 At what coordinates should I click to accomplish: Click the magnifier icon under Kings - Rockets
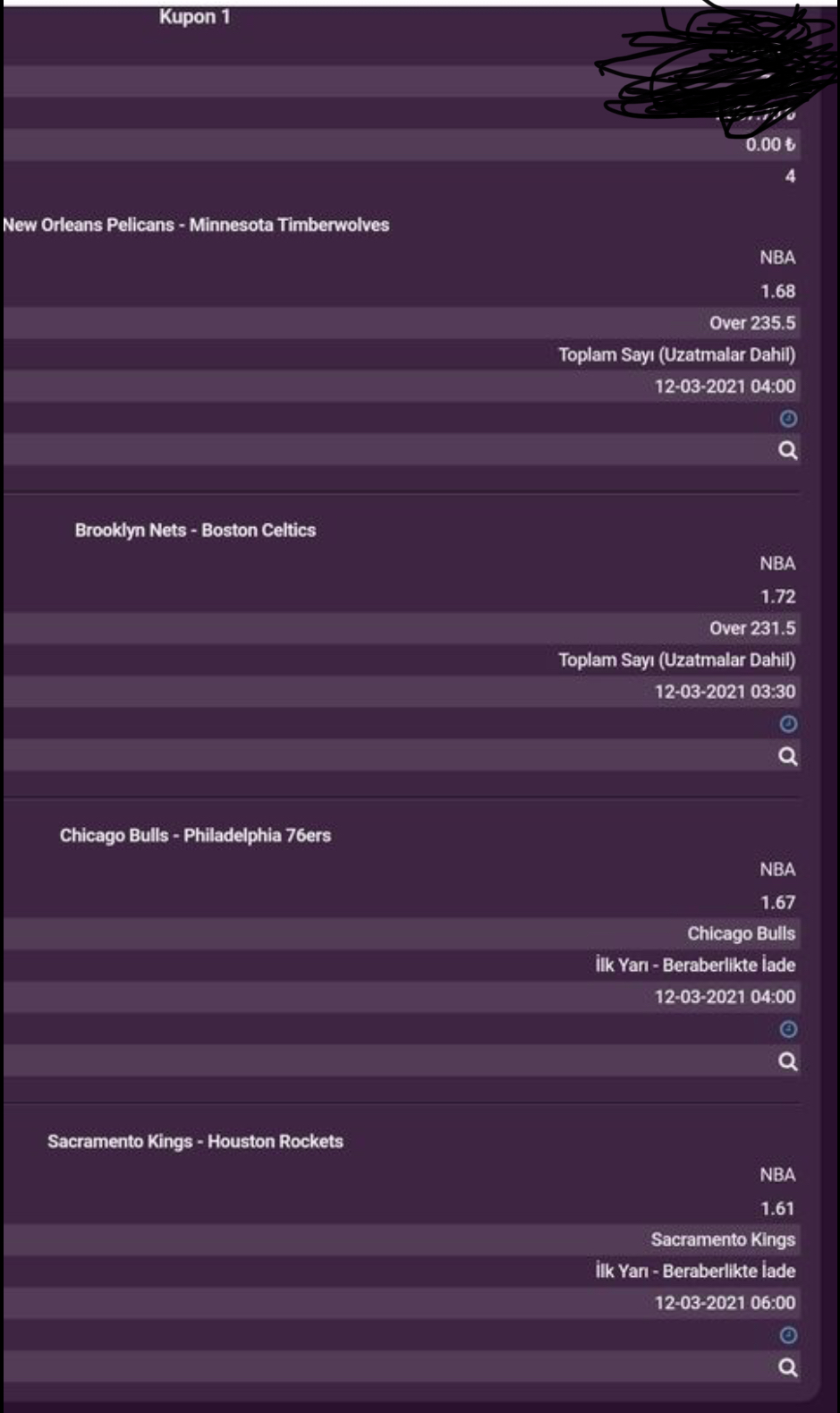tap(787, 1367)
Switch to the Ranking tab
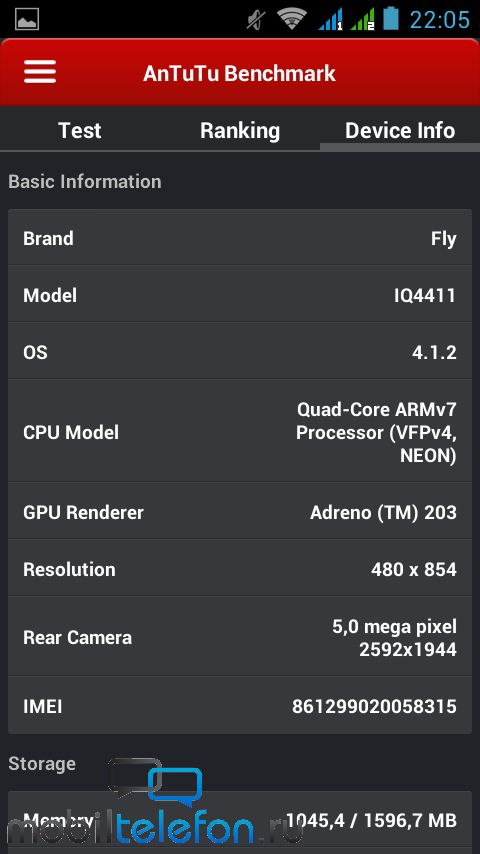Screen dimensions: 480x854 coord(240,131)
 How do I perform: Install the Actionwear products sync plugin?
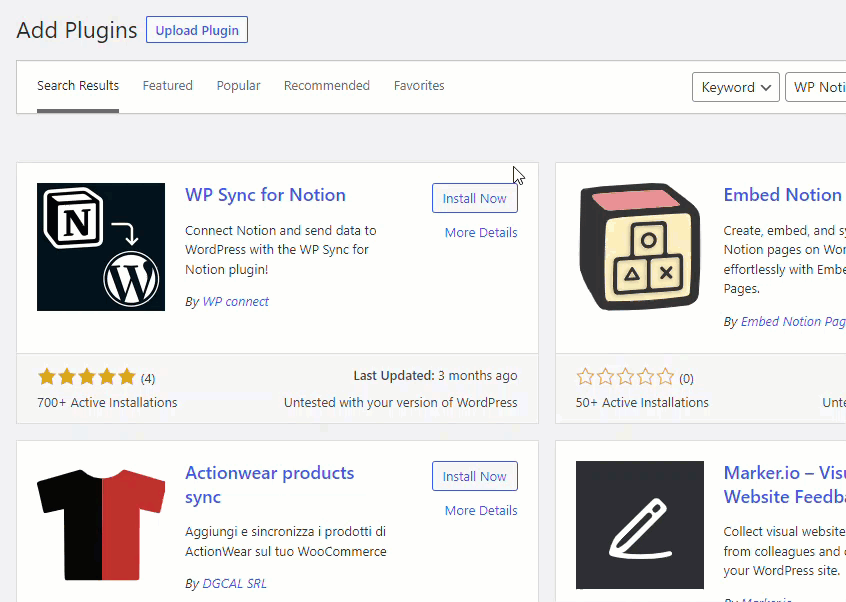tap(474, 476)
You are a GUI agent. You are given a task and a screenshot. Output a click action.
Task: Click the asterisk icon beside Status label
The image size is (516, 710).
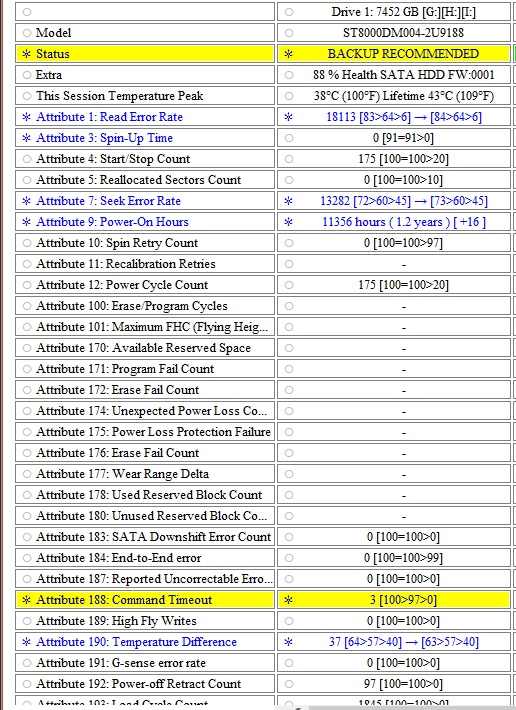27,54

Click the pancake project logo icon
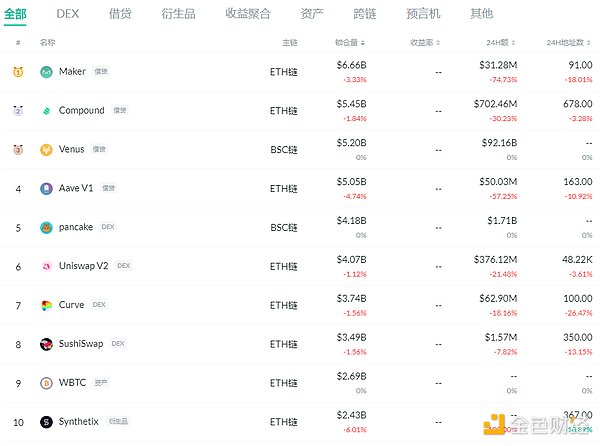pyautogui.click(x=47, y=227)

▶ [Stated goal] Reproduce the records above line for line, without the pictures.

▶ [Right answer]
 At what coordinates should I click to accomplish: Click the magnifier icon under Kings - Rockets
tap(787, 1367)
Switch to the Ranking tab
Screen dimensions: 480x854 coord(240,131)
 How do I perform: Install the Actionwear products sync plugin?
tap(474, 476)
You are a GUI agent. You are given a task and a screenshot. Output a click action.
Task: Click the asterisk icon beside Status label
The image size is (516, 710).
27,54

Click the pancake project logo icon
pyautogui.click(x=47, y=227)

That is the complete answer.